That's probably the point, isn't it? Make people think, your 40 TMUs are doing as good a job as the competitors 80 units. :) Somewhere you have to cut corners when you want to compete with your 280mm² chip against a die double the size.
 
I didn't say you did, just that it's very hard to get a good idea of how GPGPU relates if you can only compare Cuda to Brook+, with both using a different programming model and using different compilers etc. OpenCL will even the playing field in many respects, just as OpenGL/D3D did for regular graphics tasks.
Hopefully level.

Well, first the obvious:
RV770 is functionally equivalent to G80, a chip that is 2 years older!
And so is GT200, so what?

You said ATi was slower than nVidia when shared memory is involved.
"On ATI you get better performance (in absolute terms), and if you use LDS then you get worse performance." I should have added on to the end something like "...get worse performance than without" to clarify that that wasn't a comparison of absolute performance, merely that ATI performance is lower with LDS.

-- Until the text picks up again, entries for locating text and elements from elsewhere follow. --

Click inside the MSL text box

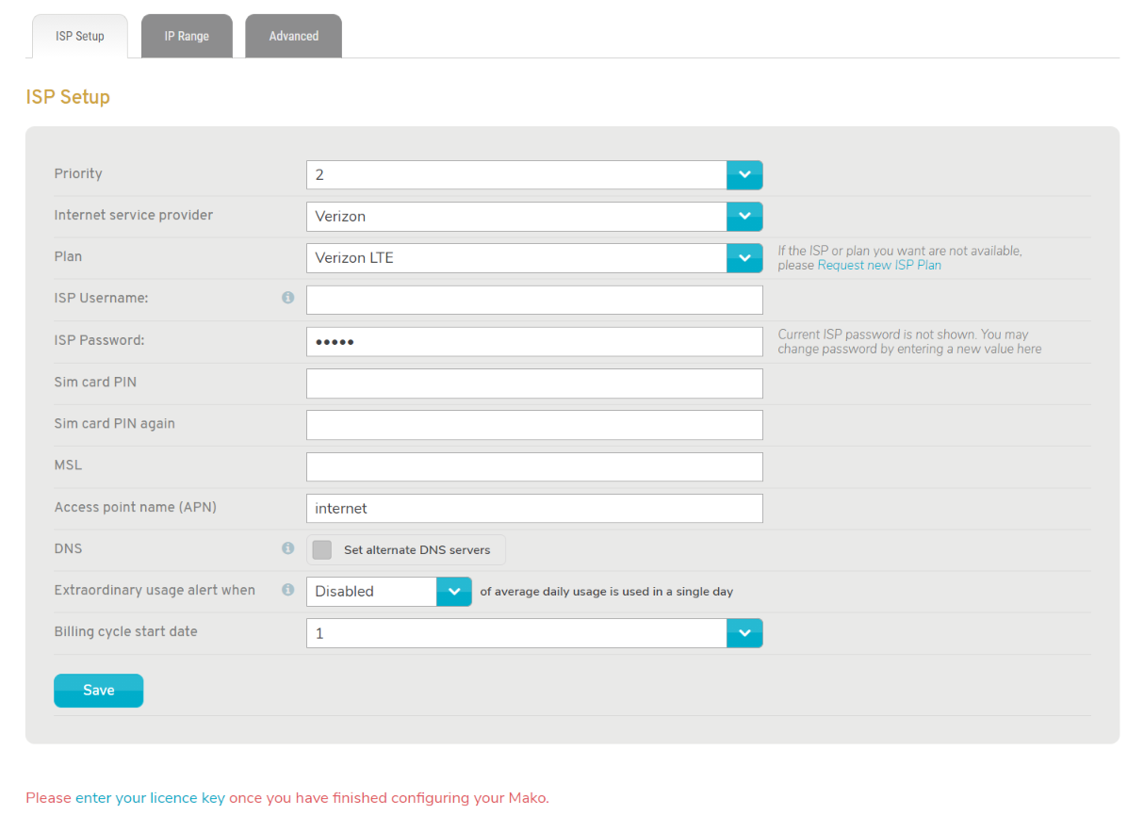[x=534, y=465]
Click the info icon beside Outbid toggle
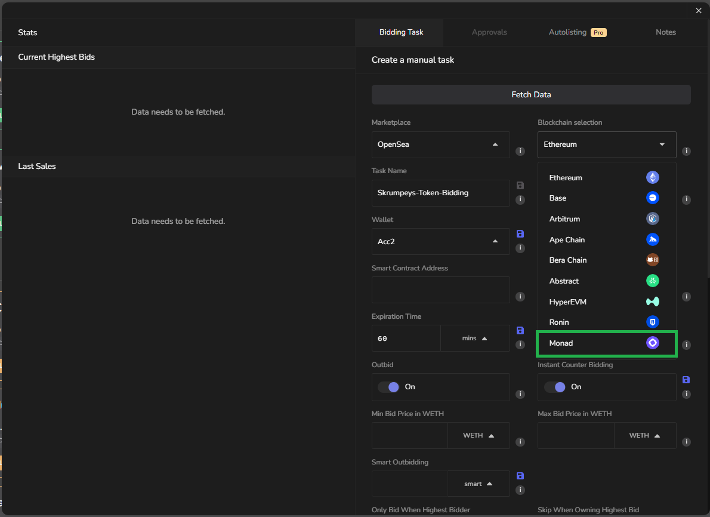Viewport: 710px width, 517px height. pyautogui.click(x=520, y=394)
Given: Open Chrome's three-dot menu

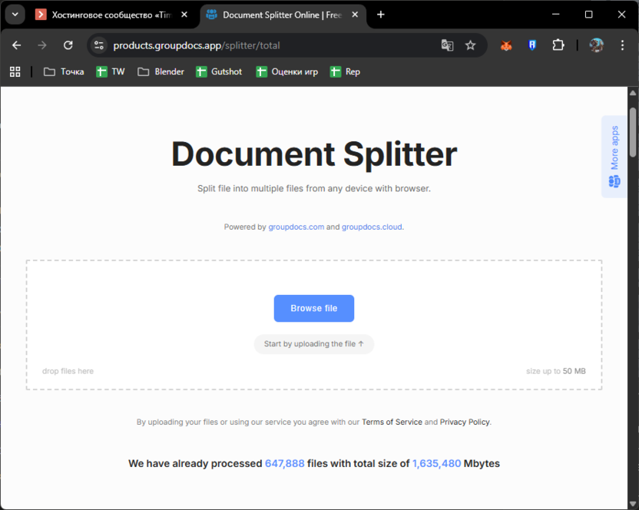Looking at the screenshot, I should point(623,45).
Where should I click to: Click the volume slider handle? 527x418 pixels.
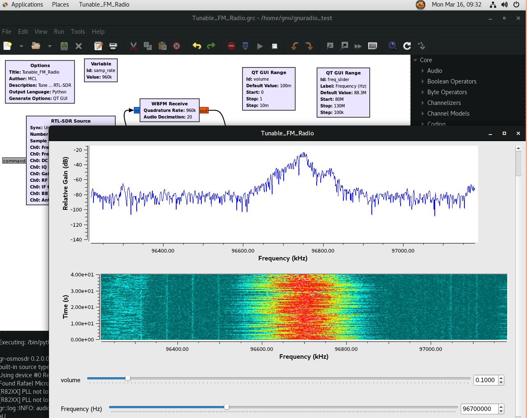pyautogui.click(x=128, y=378)
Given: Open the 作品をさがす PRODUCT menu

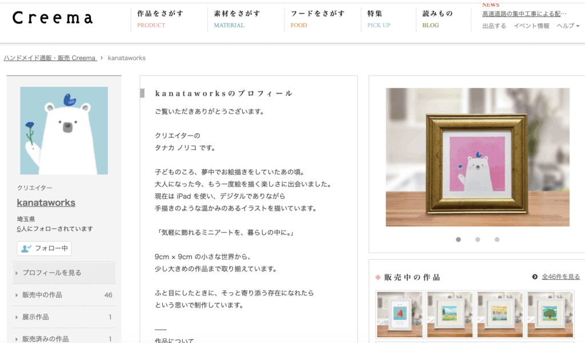Looking at the screenshot, I should [x=161, y=19].
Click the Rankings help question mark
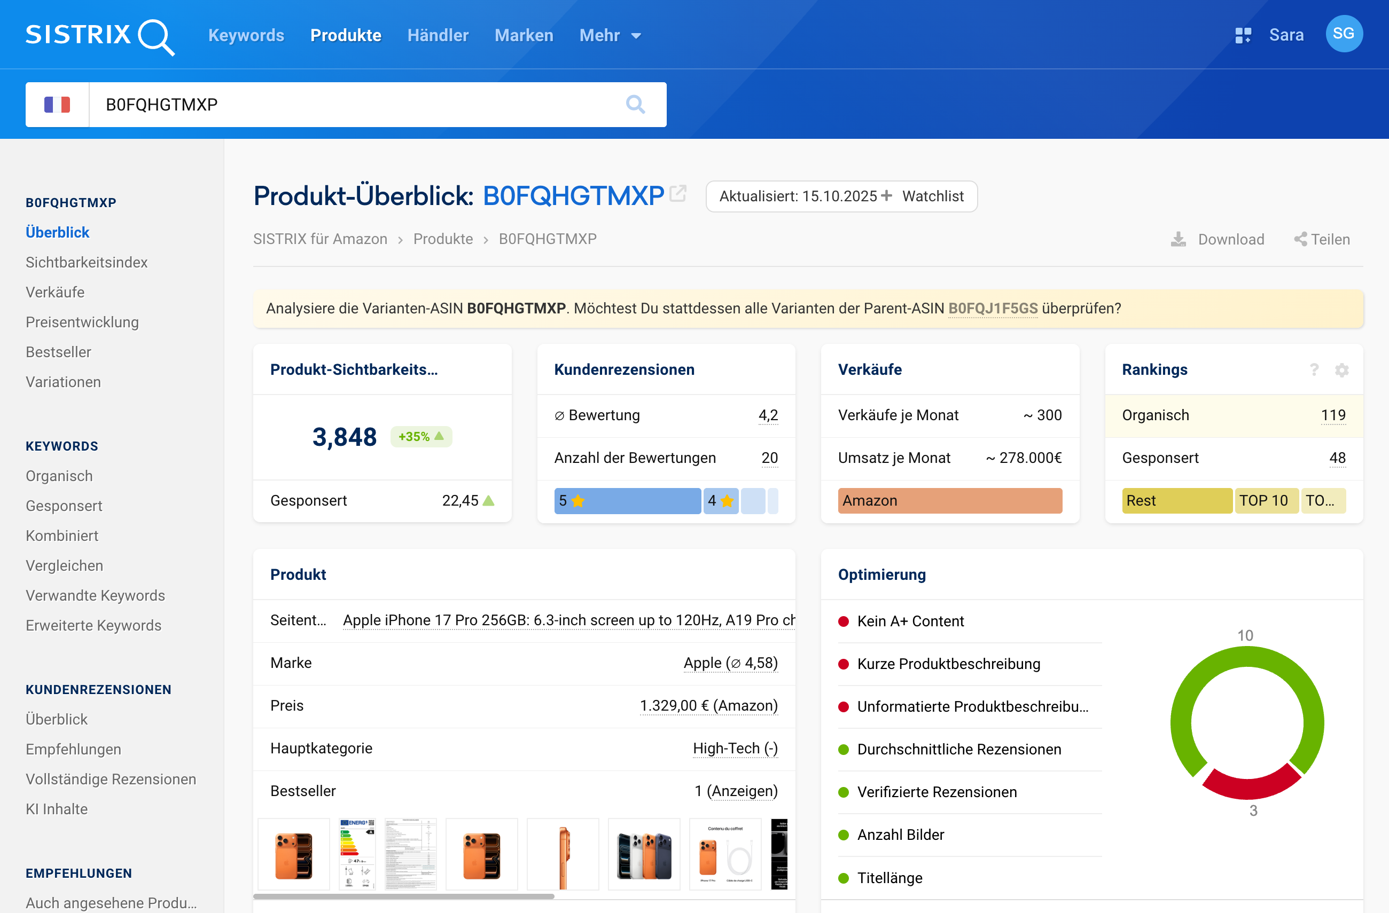1389x913 pixels. coord(1314,370)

Now I am willing to go as far as stating that shared memory will be a very important tool in many GPGPU algorithms (unlike graphics).
I agree. AMD held steadfastly to the traditional "stream" view of stream computing whereas NVidia decided to embrace shared memory. I've said it before, it was a mistake. Apart from that, of course, AMD didn't actually have a marketing strategy for throughput computing - still stuck in thinking "if we build it someone will use it".

Yea, it's a shame ATi doesn't have any actual software out there.
Yep, absolutely zero :rolleyes:

And it proves my point that there are GPGPU algorithms that can benefit significantly from fast shared memory.
You won't get any argument from me.

Question remains: if the ATi client is rewritten to use shared memory, will it once again become competitive?
I wouldn't be surprised if they can't quite close the gap.
So, what's the basis for you saying this?

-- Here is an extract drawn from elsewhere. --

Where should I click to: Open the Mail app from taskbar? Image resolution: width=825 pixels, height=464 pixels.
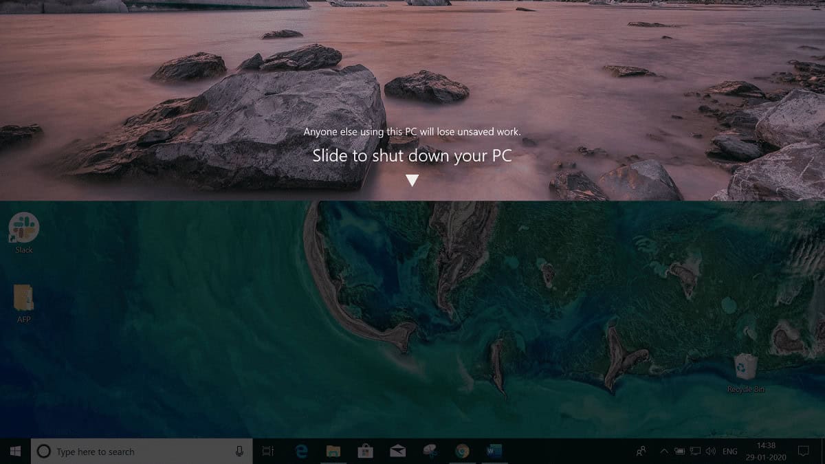coord(397,452)
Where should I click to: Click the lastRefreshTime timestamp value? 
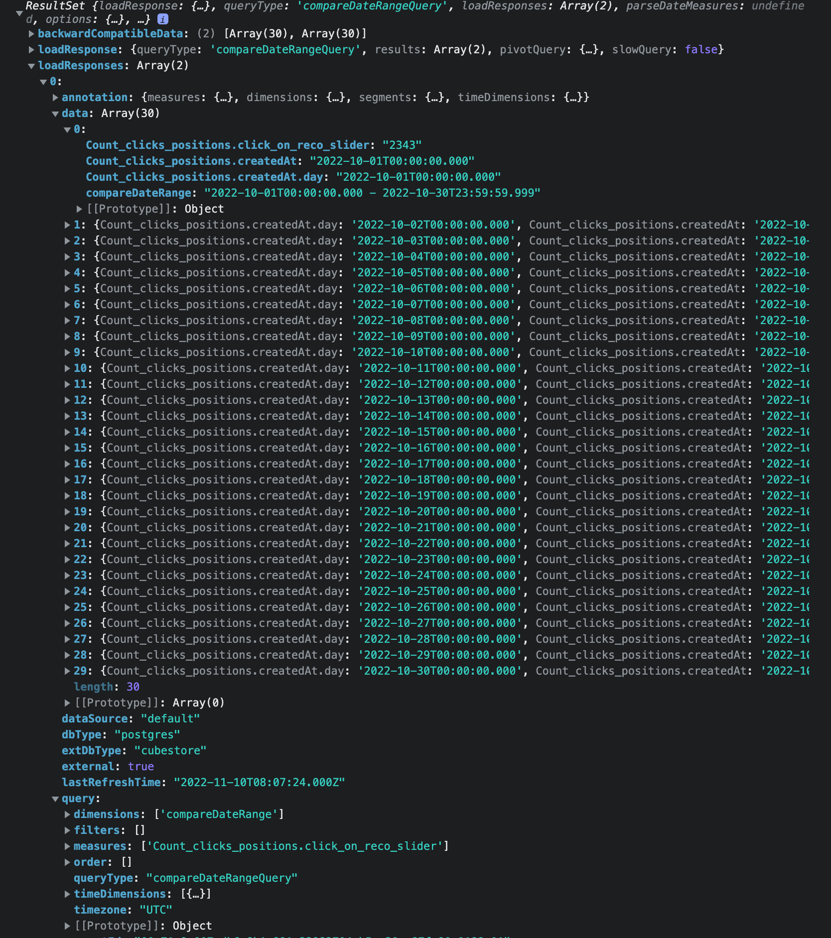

Oh please, as if your bias wasn't showing enough already. This remark was completely uncalled for, and makes you look like a silly frustrated fanboy.
Hmm, I'm not the one counting chickens before they've hatched.

What I see is that NVidia cannot differentiate on the basis of CUDA, per se, beyond the short term. There's a huge amount of good work out there that's already happening on NVidia, commercially and obviously relationships mean an awful lot and the CUDA brand is a brand. There's no reason for NVidia to lose that ground but obviously the era of incumbency is drawing to a close.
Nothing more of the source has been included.